Ersetze { durch { und } durch }. Der Quellcode wird hier im Forum automatisch umgewandelt, du kannst ihn dir also zurückkopieren. Deshalb habe ich es auch noch nicht gesehen gehabt. (Zum Glück hast du die Seite online, das hilft mir)
Ich kann dir aber nicht garantieren, dass es damit zusammenhängt -> einfach mal testen und sagen ob es funktioniert!


----------



## aptitude (7. Mai 2005)

nee...daran lags nich....


----------



## aptitudeohneanmeldung! (9. Mai 2005)

?? kann mal bitte wer ein Beispiel posten?

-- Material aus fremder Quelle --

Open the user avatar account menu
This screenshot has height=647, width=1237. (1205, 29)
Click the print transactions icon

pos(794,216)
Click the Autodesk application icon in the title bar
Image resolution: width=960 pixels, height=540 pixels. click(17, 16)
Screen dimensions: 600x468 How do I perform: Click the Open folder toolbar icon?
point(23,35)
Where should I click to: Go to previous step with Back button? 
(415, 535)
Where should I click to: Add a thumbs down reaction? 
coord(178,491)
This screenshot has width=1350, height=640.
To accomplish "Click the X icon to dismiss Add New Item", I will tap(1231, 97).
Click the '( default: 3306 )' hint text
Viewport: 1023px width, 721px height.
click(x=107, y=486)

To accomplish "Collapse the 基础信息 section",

www.drh-clan.de hams doch auch geschafft!!!


----------



## KSG9|sebastian (9. Mai 2005)

ein beispiel ? soll das n witz sein ? wenn du forderst bekommst du gar nix


----------



## Marc-André Aßbrock (9. Mai 2005)

Stelle doch mal bitte noch mal deine Lösung online.
(Der Quellcode sieht ja genau so aus, wie auf der anderen Seite)
Ansonsten musst du dir ein Forum suchen, welches sich mit Webdesign beschäftigt. Dies ist halt ein Java-Forum und kein JavaScript-Forum, also können wahrscheinlich nur wenige mitreden. (Dazu kommt noch der php-Code)


----------